A study strength in terms of generalizability was the relatively balanced distribution of patients among the two principal disciplines providing primary care for adults: general internal medicine and family medicine. Second, the patient sample had a good distribution of age, race, and medical comorbidity. Third, the participation rate among eligible patients was reasonably high, minimizing refusal as a major source of selection bias.

Several study limitations should be noted. Three-month follow-up data could not be obtained for 14.6% of the study participants. However, multiple imputation using the full sample of 300 participants and analysis of the 256 complete cases produced similar results. Second, secondary outcomes assessed by patient report at 3 months or by chart review are susceptible to recall or rater bias, respectively. The latter, however, was reduced by rater training, explicit coding criteria, independent review of all notes by two raters, and rater blinding to study group. Third, 61 clinicians received feedback on one or more of the 151 patients in the feedback arm, meaning that most physicians received feedback on only a few patients in the trial. Receiving symptom feedback on more patients over a longer period of time might lead to greater attention to SPADE symptoms. Fourth, the trial was conducted in academic clinics staffed by both faculty and residents who were providing care to an underserved population, and findings should be replicated more broadly.

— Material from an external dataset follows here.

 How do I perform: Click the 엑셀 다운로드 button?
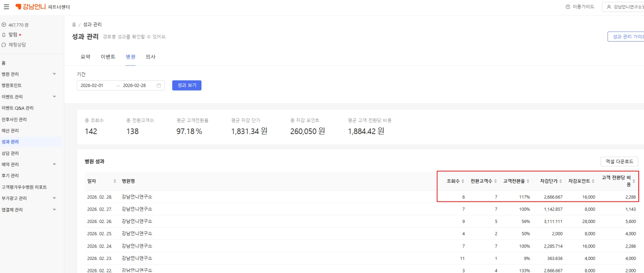tap(619, 161)
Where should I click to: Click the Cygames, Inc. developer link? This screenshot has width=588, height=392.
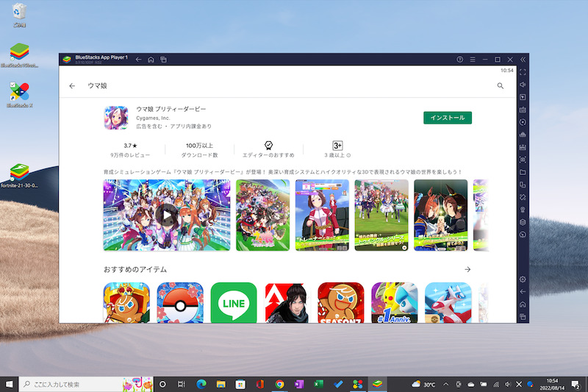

Diagnostic testing and procedures are unnecessary for the majority of patients with SPADE symptoms; instead, the history and physical examination coupled with communication strategies are more effective for symptom evaluation and management.6 Realigning incentives to enable more patient-centered approaches has the potential of improving symptom outcomes at lower cost. Making information from PROs readily actionable through sufficient training, time, and resources may be critical to the effective use of PROs by practicing clinicians.55 At the same time, determining which PROs are valued by clinicians and patients, the optimal frequency of assessment and provision of results, and in which setting PROs can improve symptom outcomes are all appropriate steps prior to widespread PRO implementation.